The human body is a complex body because it consists of a lot of chemical processes that enables it to function. These chemical processes are so important that one single abnormality can cause a disease. Once the disease is established, that’s where Clinical Chemistry comes in. Clinical Chemistry or CC, measures the amount of enzymes or hormones produced by the organs affected which can give clues leading to the right diagnosis. The usual specimen that subject to CC are usually blood and urine but that doesn’t mean the tests performed on blood will be the same on urine, no. Many different types of tests exist to test for almost any type of chemical component in blood or urine. Components may include blood glucose, electrolytes, enzymes, hormones, lipids or fats, other metabolic substances, and proteins. By measuring this said components in either blood or urine, it can help the MedTech find out what disease is affecting the patient.

Knowledge in CC can also be used in detecting drug abuse and other chemicals; which is useful in dealing with drug addicts. But one of the important lessons that you can learn in CC is how to perform venipuncture; the procedure of collecting blood, it’s not as easy as it sounds.

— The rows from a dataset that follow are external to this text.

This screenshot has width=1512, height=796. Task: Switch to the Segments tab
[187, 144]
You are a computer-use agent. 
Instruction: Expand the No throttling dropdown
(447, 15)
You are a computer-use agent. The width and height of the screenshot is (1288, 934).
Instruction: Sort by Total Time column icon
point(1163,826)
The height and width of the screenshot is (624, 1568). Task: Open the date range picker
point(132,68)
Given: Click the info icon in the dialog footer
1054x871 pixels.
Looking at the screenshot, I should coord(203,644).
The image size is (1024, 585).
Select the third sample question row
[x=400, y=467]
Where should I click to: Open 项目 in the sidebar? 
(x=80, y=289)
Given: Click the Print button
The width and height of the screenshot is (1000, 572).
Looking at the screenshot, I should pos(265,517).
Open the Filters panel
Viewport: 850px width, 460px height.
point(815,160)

Venipuncture is an exact science because you have to be patient, confident and have nerves of steel to accomplish it. Many people don’t know how frustrating it is  when the right vein is too subtle to palpate because you can’t just stick the syringe anywhere in the patient’s body and extract blood. Finding the right vein means finding the ideal blood to be examined.

In finding pathological diseases, CC can give the right answer provided the instruments used are accurate and precise.